Extract provided =
Segment Open

Is there any python package for extracting text nicely from PDFs in RTL-languages?

2.9k Views Asked by At

I've worked with famous python packages for PDF files, like PDFminer, PyMuPDF, PyPDF2 and more. But none of them can extract text correctly from PDF files which are written in right-to-left languages (Persian, Arabic).

For example:

import fitz
doc = fitz.open("*/path/to/file.pdf")
txt = doc.getPageText(0)
print(txt)

it returns something like this:

...

اﯾﻨﺘﺮﻧﺖ و ﮐﺎﻣﭙﯿﻮﺗﺮ ﺑﻪ ﻣﺴﻠﻂ

ﻣﺴﻠﻂ ﻫﺎیزﺑﺎن

...

Sometimes the words are written reversed (first character comes last) and the words are swapped in a sentence, sometimes words are written correctly. But it does not know how to handle the Zero-width non-joiner (نیم‌فاصله) which is commonly used in Persian.

I tried a lot, But came to nothing. Thanks for your helps, in advance.

3

There are 3 best solutions below

4
ParisaN On

I had this problem, and I wrote following code:

import sys
from builtins import print
import fitz

input_file = "p.pdf"
line_list = []

doc = fitz.Document(input_file)
page_count = doc.pageCount

for i in range(page_count):
    load_page = doc.loadPage(i)
    page = load_page.getText() # read a page
    page = str(page)
    line_list.append(page.splitlines()) # split every page based on \n

for j in range (len(line_list)):
    for k in range(3): 
        line_list[j][k] = line_list[j][k][::-1]
        print(line_list[j][k])

But this package has two problems. 1) Reverses the words (e.g. "سلام" -> "مالس") I solved it in this code. 2) It has problems with documents with multi languages, like Farsi and English.

0
larapsodia On

I think the answer is that you can do this, but no current package really handles RTL languages well, so you're going to have to do some mopping up after whichever one you use.

I've had some success extracting Arabic text from (born digital) PDFs using pdfplumber. By "some success" I mean that it was a huge pain in the... neck, and didn't end up being accurate enough for my purposes. The pain part was because the extracted text was backwards and it had inserted a space next to every diacritic. (I imagine you would need to get rid of the zero-width ligature in Persian either as a pre- or post-processing step.) In Arabic, at least, those were fixable — some code is below.

But the accuracy problem was because I was using a PDF of an Arabic novel that was written in a pretty font where some of the letters are kind of stacked on top of each other. pdfplumber was mostly able to extract what letters were there, but not which order. (Not surprising — this is tough for human students of Arabic as well.) I'm not sure if Persian has the same issue. But if your source is using a plain font you might have better results.

Segment Closed

Records =
Segment Open

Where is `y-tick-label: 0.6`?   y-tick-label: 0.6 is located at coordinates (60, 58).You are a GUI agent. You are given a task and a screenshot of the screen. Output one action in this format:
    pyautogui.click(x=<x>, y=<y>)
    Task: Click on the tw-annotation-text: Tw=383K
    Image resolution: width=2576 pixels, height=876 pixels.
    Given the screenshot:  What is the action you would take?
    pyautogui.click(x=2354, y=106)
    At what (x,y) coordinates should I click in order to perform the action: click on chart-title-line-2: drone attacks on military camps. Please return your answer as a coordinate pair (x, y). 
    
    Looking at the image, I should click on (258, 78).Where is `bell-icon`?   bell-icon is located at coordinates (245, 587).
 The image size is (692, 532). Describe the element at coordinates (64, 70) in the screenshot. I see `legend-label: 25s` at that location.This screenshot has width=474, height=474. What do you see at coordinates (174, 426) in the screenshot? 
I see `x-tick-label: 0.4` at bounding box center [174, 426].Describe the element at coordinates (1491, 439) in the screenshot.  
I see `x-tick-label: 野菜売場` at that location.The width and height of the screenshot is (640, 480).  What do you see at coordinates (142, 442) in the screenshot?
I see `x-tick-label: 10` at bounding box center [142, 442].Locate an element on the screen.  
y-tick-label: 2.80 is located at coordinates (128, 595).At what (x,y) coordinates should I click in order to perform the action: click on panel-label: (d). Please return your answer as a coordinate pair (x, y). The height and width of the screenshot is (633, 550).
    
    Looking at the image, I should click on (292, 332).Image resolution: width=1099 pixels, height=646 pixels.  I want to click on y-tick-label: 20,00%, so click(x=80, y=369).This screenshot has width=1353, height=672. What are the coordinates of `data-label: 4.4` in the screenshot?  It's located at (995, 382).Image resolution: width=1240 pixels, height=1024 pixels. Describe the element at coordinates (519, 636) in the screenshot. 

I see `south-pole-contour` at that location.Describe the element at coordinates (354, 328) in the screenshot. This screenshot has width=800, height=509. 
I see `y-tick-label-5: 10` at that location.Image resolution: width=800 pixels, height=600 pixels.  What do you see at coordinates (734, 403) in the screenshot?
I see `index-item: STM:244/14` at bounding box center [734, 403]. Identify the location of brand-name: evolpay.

Segment Closed

Problem 1 = Please render this sentence from the forum thread on extracting right-to-left text from PDFs in Spanish: "I've had some success extracting Arabic text from (born digital) PDFs using pdfplumber."
Problem 2 = Pick up the forum thread on extracting right-to-left text from PDFs after its final sentence and keep writing it.
The records have nothing to do with the forum thread on extracting right-to-left text from PDFs.

Final answer 1 = He tenido cierto éxito al extraer texto árabe de archivos PDF (nativos digitales) usando pdfplumber.

Final answer 2 =
The text in the sample below should read: في رأس النهج تبينت مدقة الباب النحاسية التي استقرت فوق الخد الخشبي الضخم علي هيئة قبضة يد نصف مضمومة. الهدوء

import pdfplumber

file = 'sample_page.pdf'
pdf = pdfplumber.open(file)
page = pdf.pages[0]
text = page.extract_text()
print(text[:110])

output:
دّ لخا قوف ترّ قتسا يتلا ةيّ ساحنلا بابلا ةقّ دم تنيّ بت جهنلا سأر في لاإ مٌ يّ مخ ءودلها .ةمومضم فصن دي ةض

^ This is backwards and all there are spaces next to the diacritics

# Reverse text with bidi
from bidi import algorithm

text_rev = algorithm.get_display(text)
print(text_rev[:110])

output:
يف رأس النهج تب ّينت مد ّقة الباب النحاس ّية التي استق ّرت فوق اخل ّد 
اخلشب ّي الضخم عىل هيئة قبضة يد نصف مضم

^ Not backwards anymore, but still the diacritic problem

# Strip most common diacritic — in real use you would need to get all of them
shadda = unichr(0x0651)
text_rev_dediac = text_rev.replace(" "+shadda, '')
print(text_rev_dediac[:110])

output:
يف رأس النهج تبينت مدقة الباب النحاسية التي استقرت فوق اخلد 
اخلشبي الضخم عىل هيئة قبضة يد نصف مضمومة. اهلدوء 

^ This is right, except where the stacked letters are in the wrong order (like the first word is supposed to be في (fy 'in') but instead it's يف (yf). You can see that the period (after the word مضمومة) is still in the correct place, though. So this is pretty suceessful, and might be 100% accurate with an easier font.

Good luck!

0
Masoud Gheisari On

After some tests on different packages, I came to the conclusion that PyPDF2 (currently v3.0.1) works better for RTL languages compared to other packages:

First install the package:

pip install PyPDF2

Then extract the text with the following code:

from PyPDF2 import PdfReader

reader = PdfReader("example.pdf")
for page in reader.pages:
    text = page.extract_text()
    print(text)